PITTSFIELD, Mass. — The candidates seeking to represent Ward 6 on the City Council expressed how much they cared — sometimes passionately — about their neighborhood and its residents at Monday's debate. 
Four names will be on the preliminary ballot but only three candidates showed for the debate held by the Pittsfield Gazette and hosted at Berkshire Community College. The moderator was radio host Larry Kratka and Pittsfield Community Television aired the event. 
Edward Carmel, Craig Gaetani and Dina Guiel Lampiasi took their seats immediately following the Ward 5 debate; missing was Joseph Nichols. Only two will move forward to the general election to vie for council seat being vacated by John Krol.
All three candidates have run unsuccessfully for City Council in the past; Nichols is a former councilor for Ward 7. 
Carmel and Gaetani delivered sometimes lengthy answers to the questions posed by Kratka while Lampiasi generally kept her responses short and to the point. 
Carmel was perhaps the most expansive, becoming somewhat emotional at one point and pledging to end homelessness and bring a community center to the West Side. Gaetani hammered on his experience as a corporate businessman who'd saved the city millions in the past and Lampiasi stressed the need to work collaboratively across city departments to ensure voters got the best value for their tax dollars. 

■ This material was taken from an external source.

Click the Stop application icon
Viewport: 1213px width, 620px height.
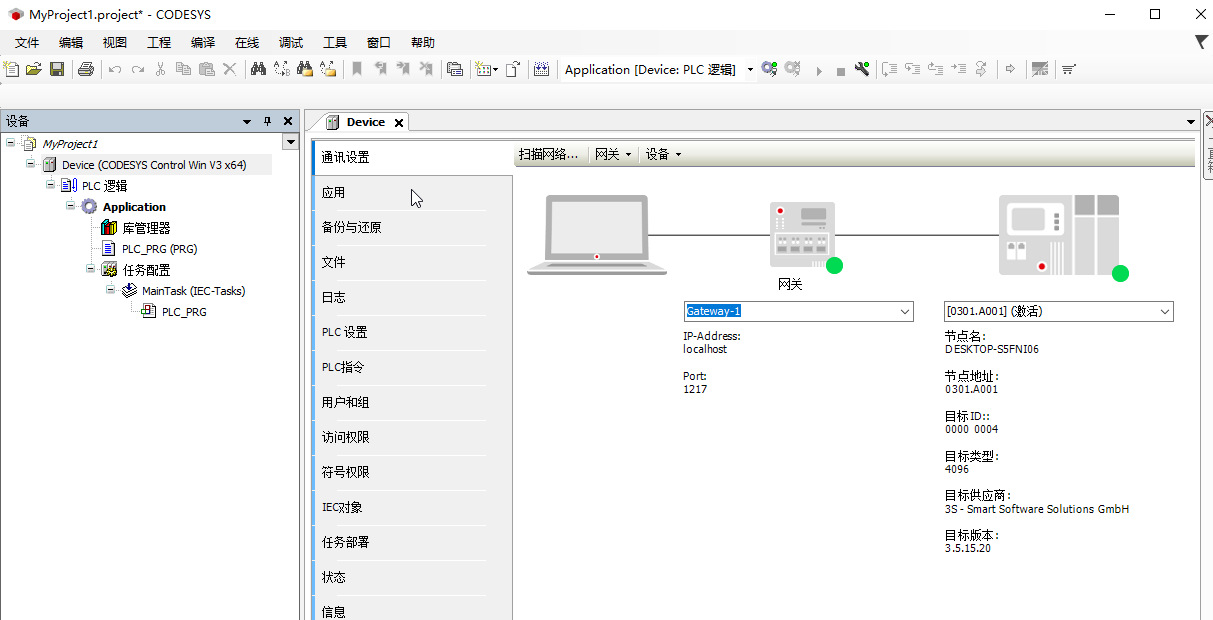840,69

The debate was generally friendly although Lampiasi asked to respond to Carmel's second assertion at the end of the debate that he was not beholden to special interests. 

Edward Carmel
"There is some people in this election who work for special interest groups," he said, referencing the mayor and district attorney (both of whom were in the audience) for a second time. Lampiasi is director of operations for the district attorney's office.

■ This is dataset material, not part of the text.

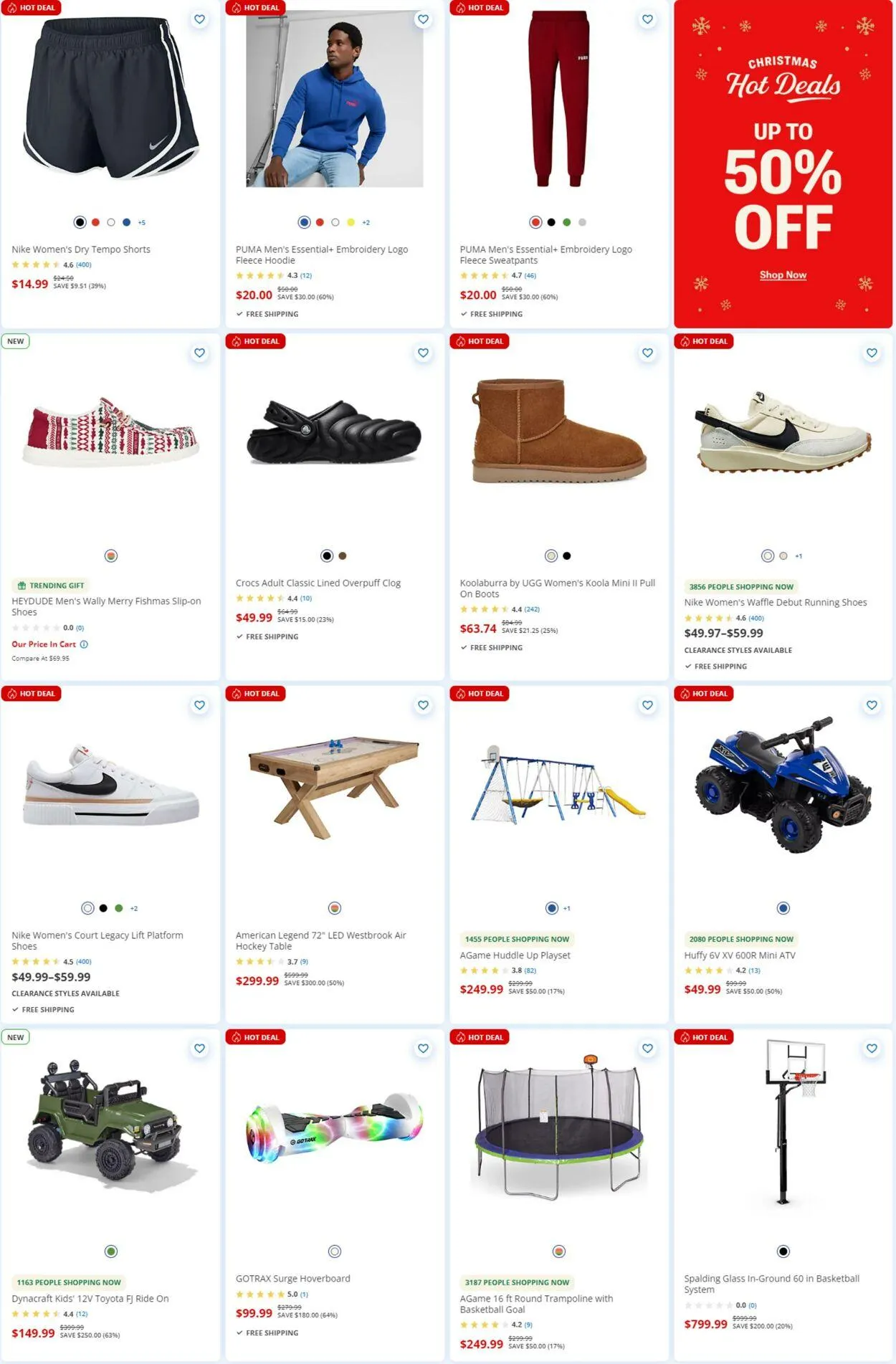Screen dimensions: 896x1364
Task: Heart the Spalding Basketball System
Action: [x=872, y=1049]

"Those who have worked with me on the boards and committees and other areas of the city, know my character," said Lampiasi, who has served on the Licensing Board and Human Services Advisory Commission. "They know that I come from three generations of small-business owners, and I'm not owned by anybody. I'm an independent thinker. And I wouldn't be up here tonight if I didn't want to work for the voters."
"Working for the voters" was a consistent theme throughout the 50 or minutes. Carmel said he'd lived in Pittsfield for 50 years, the last five or six in Ward 6.
"I can tell you, I know the cracks on the street like the back of my hand," he said. "So I'm here to tell the people in Ward 6 that I will work diligently for them, only for them."
Gaetani, a frequent petitioner and commentator at council meetings, said, "my sole goal is to represent the people in Ward 6 ... what I'm trying to tell you is Ward 6 needs me. ... . if you have been watching my TV show you would know I'm trying to save you."
Kratka asked their opinions on malfunctioning fire hydrants — two hydrants had been shut off by a contractor on Tyler Street earlier this summer forcing firefighters and volunteers to run hoses a significant distance. There also is no plan to replace deteriorating water lines that are beginning to affect hydrants.
Carmel said he did a lot research on some of the tragedies and near tragedies the city has had and had spoken to residents and to officials in the Water Department. Residents had told him they didn't believe their hydrants were being flushed or pressure checked. He vowed to get the "right answers."
"I will get to the bottom of this in Ward 6," he said, adding "there should never ever ever be a hydrant that doesn't work." 
Gaetani, who brought up the water treatment plant he'd "invented, designed and built" in Pittsfield some decades go, said the responsibility of checking the hydrants fell on the mayor and commissioner of public services.  "They should be coming to council to tell what the story is," he said. "It's totally deplorable that that hydrant wasn't working."
He also took aim at the departing commissioner, saying he should have been fired and that he "wrapped an $84 million sewer project" around the city's neck. 
Working with officials to form a plan on how to address the problem is the best way, said Lampiasi.

Edward Gaetani
"We need to make sure that our residents are receiving fair value for the taxes they pay, they deserve to feel safe in their homes, no matter what ward they live in," she said. "And that includes knowing the fire hydrant outside of their houses is in working condition."
All three agreed that street conditions could be better, with Carmel stating that a large part of the problem was poor plowing practices. 
"If you do it right it doesn't cost that much money and I can prove it," he said. 
"The streets in Pittsfield and in Ward 6, really, when you look at other communities, there are areas that are in far worse condition," Lampiasi said. "But that doesn't mean that we don't have work to be done." She suggested following the strategic paving plan.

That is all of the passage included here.